09 Eyl Usul Ekonomisi İlkesi
- Genel Olarak
6100 Sayılı Hukuk Muhakemeleri Kanunu’nun 30. maddesinde düzenlenen usul ekonomisi ilkesi uyarınca hakim, yargılamanın makul süre içinde ve düzenli bir biçimde yürütülmesini ve gereksiz gider yapılmamasını sağlamakla yükümlüdür.[1]
Usul ekonomisi ilkesi çerçevesinde davaların, ivedilikle sonuçlandırılması devletin görevi olduğu gibi, makul sürede yargılanma hakkı da adil yargılanma hakkının bir unsurudur, dolayısıyla birey bakımından bir pozitif statü hakkıdır. Diğer yandan, devlet kişilere mahkemeler aracılığı ile hukukî koruma sağlayarak adlî bir hizmette bulunmaktadır. Örneğin dava şartı olan harç ödemesi usul ekonomisi bakımından mahkemelerin iş yükünü azaltmayı amaçlamaktadır(HMK Md. 119). Şöyle ki; harçların alınma amaçlarından biri, kişilerin kötü niyetli olarak yargıya başvurmalarını önlemektir. Yargının gereksiz başvurular nedeniyle aşırı yükün altında kalmasının önlenmesi, dolayısıyla yargı işlevinin etkili bir şekilde yerine getirilebilmesi için bireylerin mahkemeye ulaşma hakkını zorlaştırmamak şartıyla harç alınması gerekmektedir.[2]Bu sebeple fazla harç alınması veyahut gereksiz harç alınması ile yargı yoluna başvuruyu zorlaştırmak arasında denge mekanizmasının etkin olarak kullanılması gerekmektedir.
Bu çalışmada ise, Yargıtay, Bölge Adliye Mahkemesi ve Anayasa Mahkemesi kararları ile usul ekonomisi ilkesi pekiştirilmeye ve usul ekonomisi ilkesinin ölçütlerine açıklık getirilmeye çalışılmıştır.

__Görevler__
**A)** Usul ekonomisi ilkesi metninde "Bu çalışmada ise, Yargıtay, Bölge" sözlerini içeren kısımla başlayıp "açıklık getirilmeye çalışılmıştır." ile biten bölümü aynen yeniden yazın.
**B)** Satırların "You are a computer-use agent." ifadesini içeren satırla başlayıp satırların sonunda biten kısmını, iki ucu da dahil ve yalnızca bu kısımla sınırlı kalarak eksiksiz yeniden yazın. Bunu yaparken cevaplardaki koordinat değerlerini 2,5 ile çarpıp buçukları yukarı yuvarlayarak tam sayıya çevirin ve resimleri lütfen cevaba almayın.
Satırların usul ekonomisi ilkesi metniyle hiçbir ilgisi yoktur.

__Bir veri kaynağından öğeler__
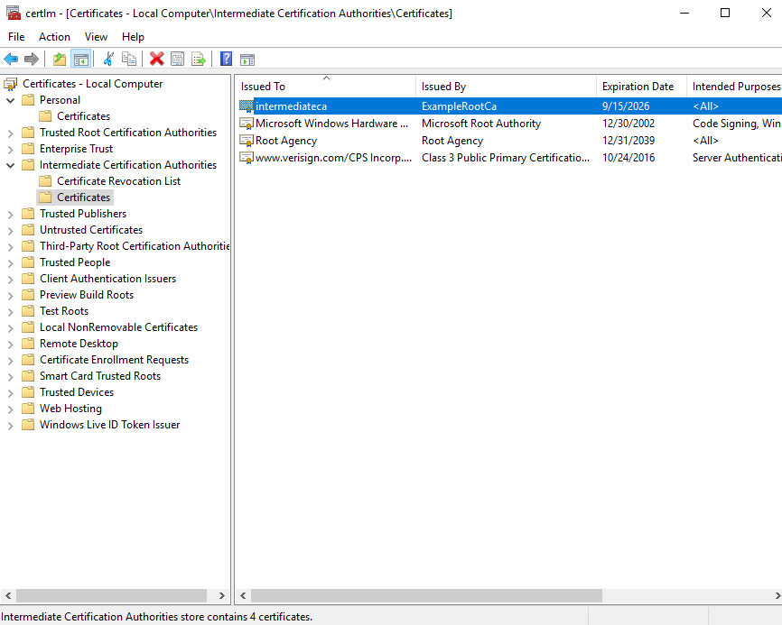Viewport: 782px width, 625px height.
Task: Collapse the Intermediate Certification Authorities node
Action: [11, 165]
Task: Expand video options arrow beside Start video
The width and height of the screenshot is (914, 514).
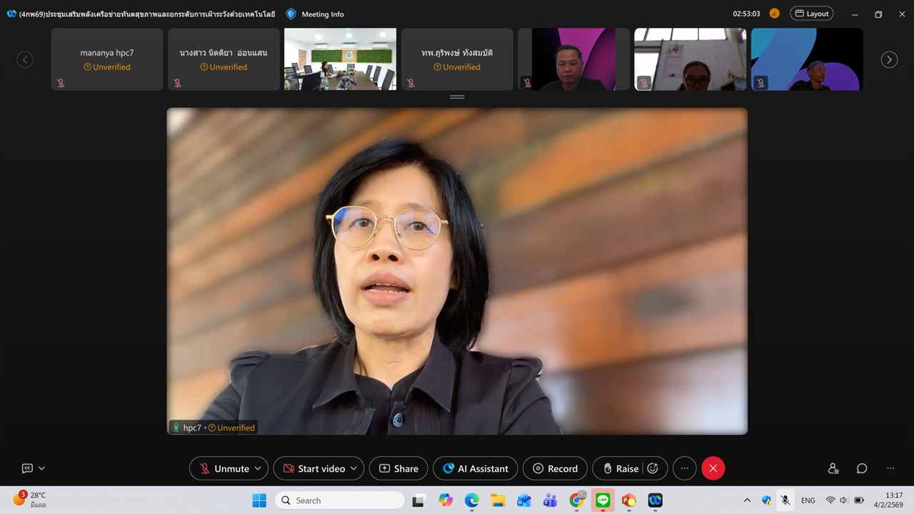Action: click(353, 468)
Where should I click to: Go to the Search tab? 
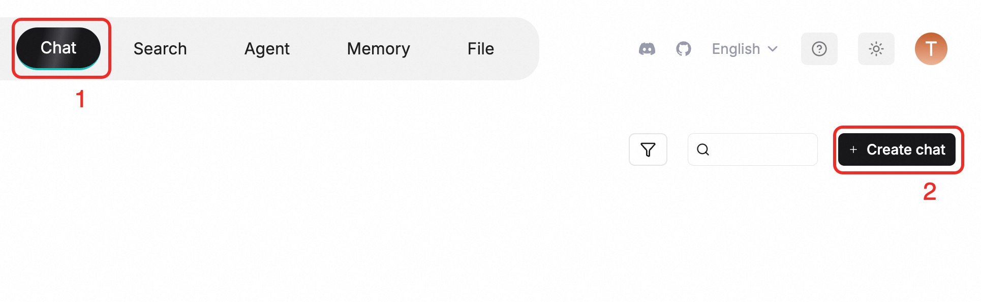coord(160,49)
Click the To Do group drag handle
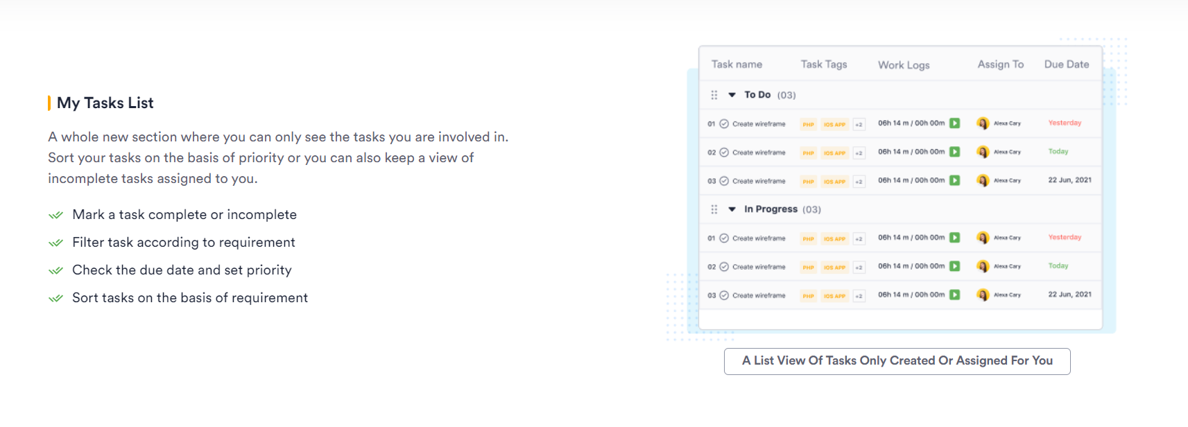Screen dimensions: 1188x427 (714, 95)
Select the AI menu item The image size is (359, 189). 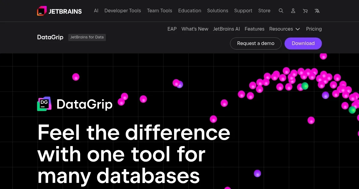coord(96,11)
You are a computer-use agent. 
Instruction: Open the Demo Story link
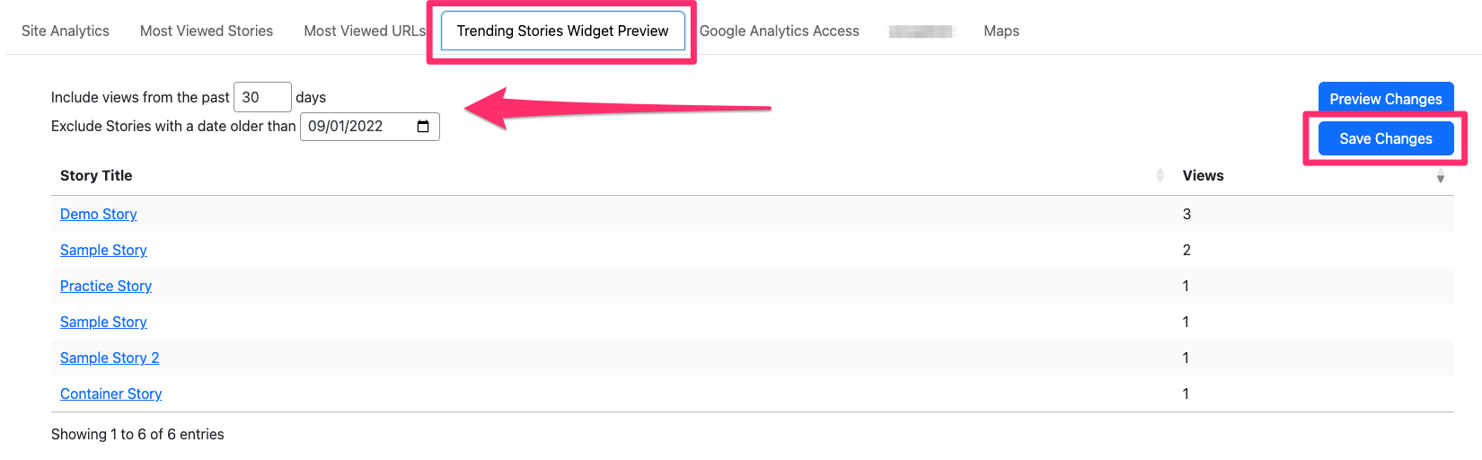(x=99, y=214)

__Çözüm listesi__
**A)**
Bu çalışmada ise, Yargıtay, Bölge Adliye Mahkemesi ve Anayasa Mahkemesi kararları ile usul ekonomisi ilkesi pekiştirilmeye ve usul ekonomisi ilkesinin ölçütlerine açıklık getirilmeye çalışılmıştır.

**B)**
You are a computer-use agent. 
Instruction: Open the Demo Story link
(x=248, y=535)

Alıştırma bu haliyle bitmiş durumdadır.